The Road to Electrification

Over 30 million tons of carbon dioxide are emitted annually by Colorado’s cars, trucks, aircraft and other fossil-fuel-powered vehicles, and estimates show that figure inching steadily upward amid a population boom and a growing economy. The chances of making deep cuts into those emissions over the next decade appear slim.

In the long run, the best way to cut transportation emissions is through a mass transition to electric vehicles (EVs) and transit networks, particularly as the energy powering the electric grid becomes cleaner and cleaner. But a variety of factors are holding that transition back. “Lack of infrastructure is clearly one of the biggest barriers,” says Christian Williss, director of transportation fuels and technology at the Colorado Energy Office. “Focusing our efforts on expanding infrastructure and charging options across the state are critical.”

Though costs are falling fast, a lack of affordability has also hindered EV adoption — as has a simple lack of public awareness. “The majority of people don’t really know that EVs are out there,” he says. “We see a desperate need for education and awareness — things like ride-and-drives, educating salespeople, making sure that EVs are kept on dealer lots, and doing actual marketing around electric vehicles. We simply don’t see a lot of investment in marketing, TV ads, that sort of thing.”

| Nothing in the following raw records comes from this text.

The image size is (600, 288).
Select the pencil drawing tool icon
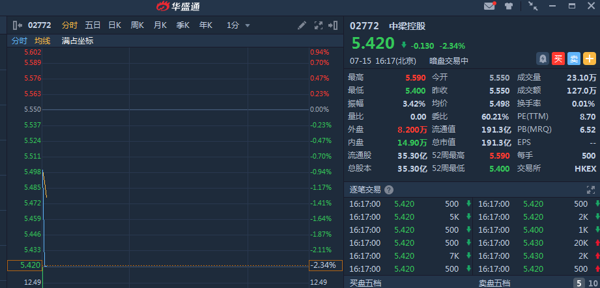[302, 25]
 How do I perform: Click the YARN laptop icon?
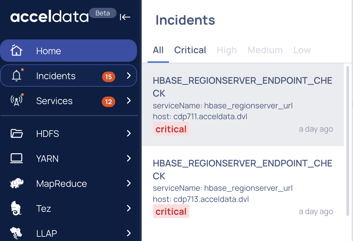click(16, 158)
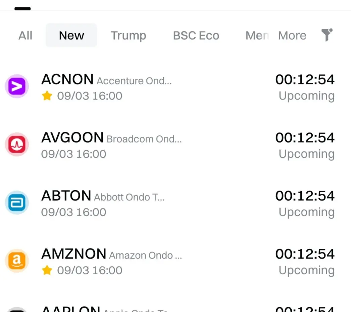Select the New tab
The width and height of the screenshot is (351, 312).
click(71, 35)
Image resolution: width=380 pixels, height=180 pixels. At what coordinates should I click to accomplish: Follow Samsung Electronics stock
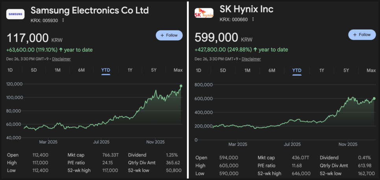point(169,35)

The Colorado Electric Vehicle Plan, released by Hickenlooper’s administration last year, commits the state to a goal of 940,000 electric cars on the road by 2030, or about 15 percent of all passenger vehicles in the state. Even in this “maximum practical scenario” for EV adoption, however, the carbon savings are projected to be modest: only about 3 million tons of emissions annually, according to the report.

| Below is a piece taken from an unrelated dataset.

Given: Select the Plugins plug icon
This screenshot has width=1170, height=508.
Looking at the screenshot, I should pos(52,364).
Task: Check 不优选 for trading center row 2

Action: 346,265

EXPAND CDPHE, DDPHE, Colorado Electric Vehicle Plan, U.S. Energy Information Administration

Colorado could decide to follow the lead of California and nine other states in adopting a zero-emissions vehicle mandate, requiring automakers to sell a certain number of electric vehicles as a percentage of their overall sales within the state. Regulators will decide whether to move forward with the ZEV rule in May.

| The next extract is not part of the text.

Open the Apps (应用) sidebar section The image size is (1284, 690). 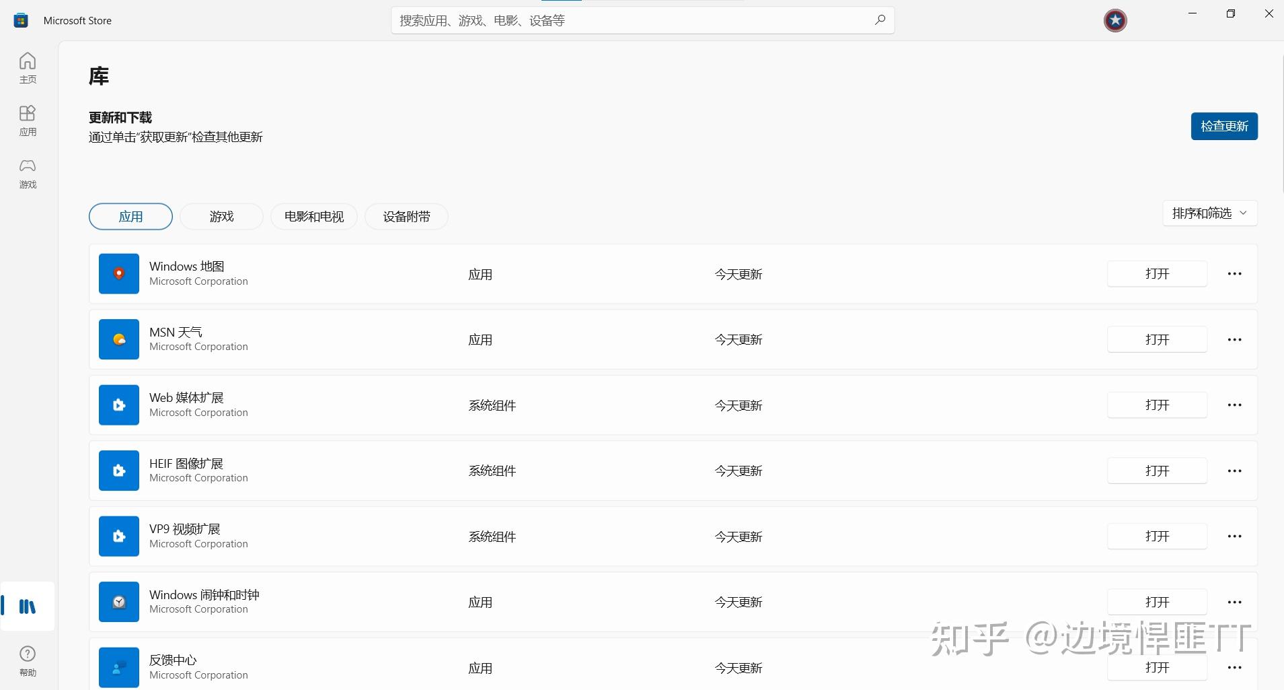coord(28,120)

Hansen thinks it’s time for lawmakers to act more aggressively on electric vehicles, too. “I think you’re going to see a lot of conversation this session on how to hasten the pace of electrification in transportation,” he says. “I think it’s incumbent on the legislature to put in place the right incentives for EVs, as well as to build out and support the charging infrastructure.”

Without rapid, mass electrification, significant emissions cuts in the transportation sector could be made simply by changing how Coloradans get around — in short, by encouraging fewer people to drive cars. But broad swaths of public policy in Colorado seem to be doing just the opposite. Denver’s four-year, $1.2 billion expansion of Interstate 70, championed by Hickenlooper and Mayor Michael Hancock, could ultimately raise drivership rates, which are already significantly higher than the city wants them to be. Denver’s Office of Sustainability has aimed for less than 60 percent of all commutes to be made in single-occupant vehicles by the end of 2020, with a goal of 50 percent by 2030 — but over the past five years, that figure has barely budged from around 70 percent.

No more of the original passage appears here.